Кондратюк, этот курносый и веселый матрос, пожал плечами и произнес:
— А чего говорить? Удовольствия мало, когда вот эта махина придавит, — и он указал рукой на скалу. — Прямо скажу, в бою сподручнее как-то. Рванем по-черноморски, как сказал товарищ лейтенант. И баста! Или грудь в крестах, или голова в кустах!
— А может, сдадимся на милость победителя? — щуря черные глаза в недоброй усмешке, сказал матрос, сидевший слева от Семененко.

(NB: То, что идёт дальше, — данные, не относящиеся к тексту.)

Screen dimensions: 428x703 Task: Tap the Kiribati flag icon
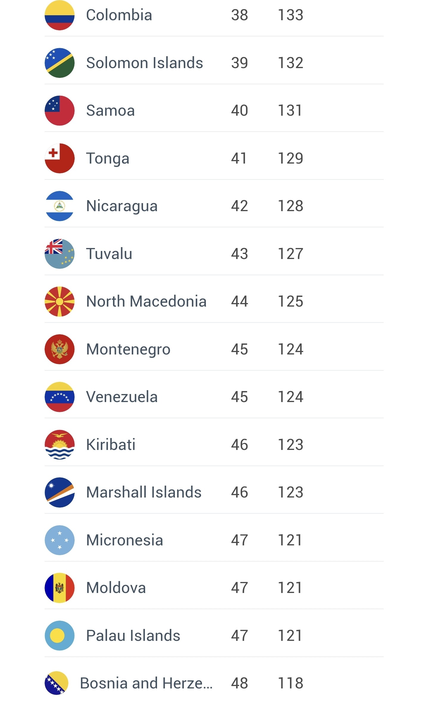click(x=59, y=445)
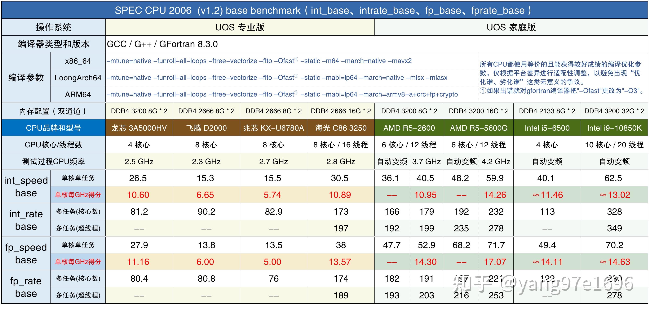Click the LoongArch64 row label
This screenshot has width=650, height=313.
78,78
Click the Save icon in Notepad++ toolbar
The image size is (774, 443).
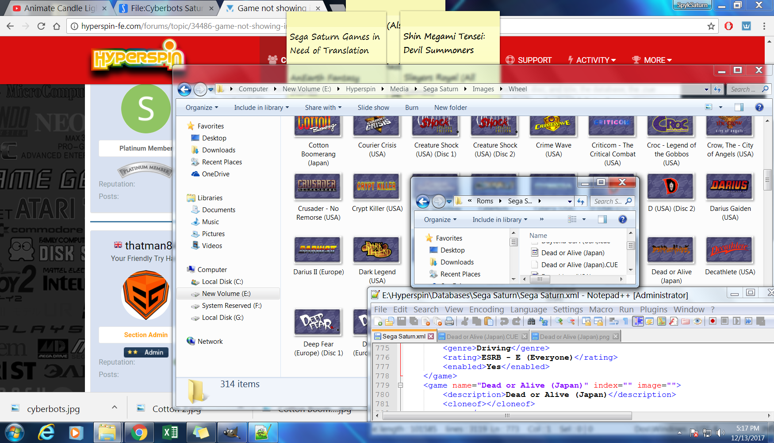[401, 321]
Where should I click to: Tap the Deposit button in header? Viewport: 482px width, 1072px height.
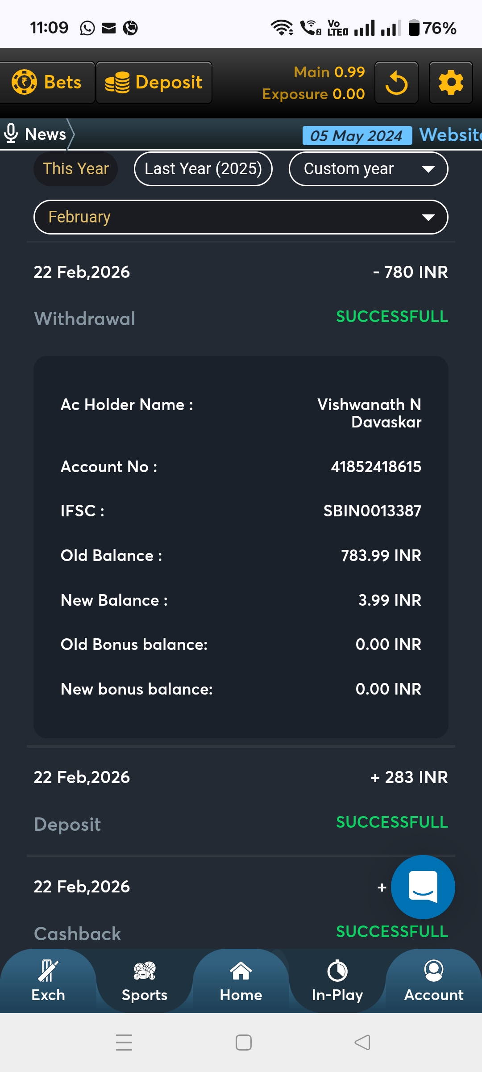pos(154,83)
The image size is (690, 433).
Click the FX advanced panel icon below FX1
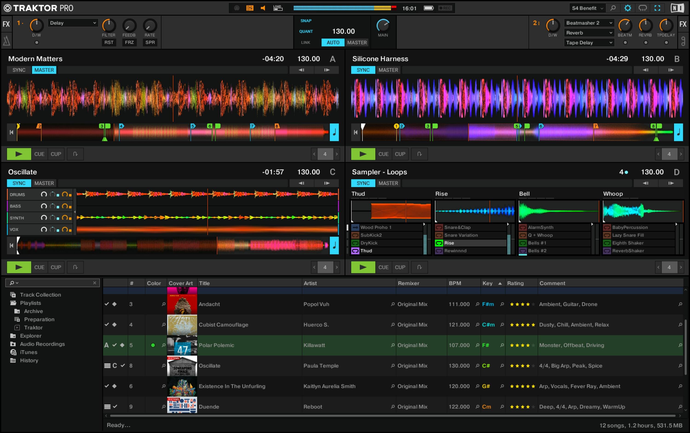[x=6, y=41]
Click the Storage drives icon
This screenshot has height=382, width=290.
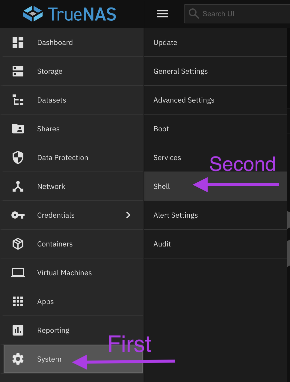point(18,71)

Это был тот самый матрос, который с финкой бросился на Иванцова.
— Ты вносишь такое предложение, Левашов? — спросил Гучков, сжимая кулак.
— Я никаких предложений не вношу, — торопливо сказал Левашов.
Семененко повернулся и в упор посмотрел в его глаза. Тот не отвел их, продолжал щуриться. Тогда Семененко встал и заявил:
— Маю предложение. У кого слаба гайка, нехай скажет прямо и лезет наверх с поднятыми руками. Не задержим!
«Зачем он это говорит?» — подумал Глушецкий, недоумевая.
— Ну, кто? — поводя глазами, спросил Семененко. — Поднимай руки. Ты? — уставился он на Левашова.
Левашов вспыхнул и зло крикнул:
— Ты за кого меня принимаешь?
Гучков предостерегающе поднял руку:
— А ну, спокойнее…
Семененко опять сел, ворча:
— Колы гайки ослабли, треба подвинтить. Из-за таких назад придется оглядываться.